Evaluating PAX1 methylation for cervical cancer screening triage in non-16/18 hrHPV-positive women

Abstract Background In China, the national cervical cancer screening protocol involves initial testing for high-risk human papillomavirus (hrHPV), followed by cytology for hrHPV-positive cases. This study evaluates the effectiveness of PAX1 methylation (PAX1 m ) analysis in identifying precancerous or cancerous lesions in cervical samples from Chinese women positive for non-16/18 hrHPV strains. Methods Between February 2022 and March 2023, 281 cervical samples from non-16/18 hrHPV-positive women underwent cytological examination and PAX1 m analysis. The study assessed the statistical relationship between PAX1 m levels and the presence of cervical lesions, comparing the diagnostic performance of PAX1 m to conventional cytology.
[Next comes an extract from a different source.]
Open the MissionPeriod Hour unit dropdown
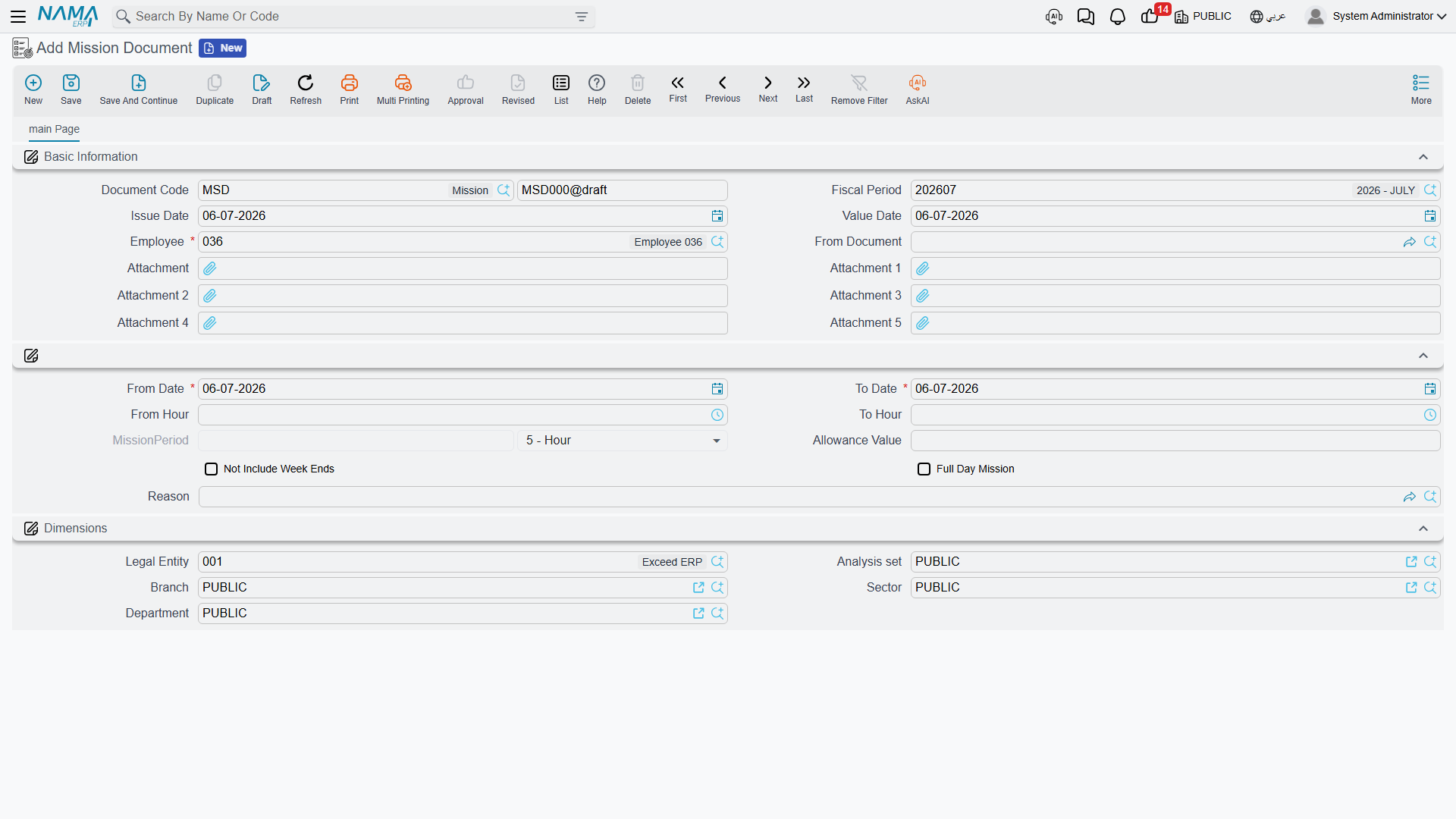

Results A significant association was found between PAX1 methylation levels and the risk of CIN2 + and CIN3 + lesions, with 47 instances of CIN2 + detected. Odds ratios (ORs) for moderate and high PAX1 m levels were 8.86 (95% CI: 2.24–42.17) and 166.32 (95% CI: 47.09-784.97), respectively. The area under the ROC curve for PAX1 m in identifying CIN2 + lesions was 0.948 (95% CI: 0.895–0.99). PAX1 m demonstrated similar sensitivity and negative predictive value (NPV) to cytology but reduced the colposcopy referral rate from 47.7% with cytology alone to 25.6% with PAX1 m , showing superior specificity and positive predictive value across age groups. Conclusions PAX1 methylation is a strong indicator of CIN2 + and CIN3 + risk, offering diagnostic performance comparable to cytology with the added benefit of reduced unnecessary colposcopy referrals. These findings support the use of PAX1 m analysis as a reliable tool for triaging non-16/18 hrHPV-positive women in outpatient settings.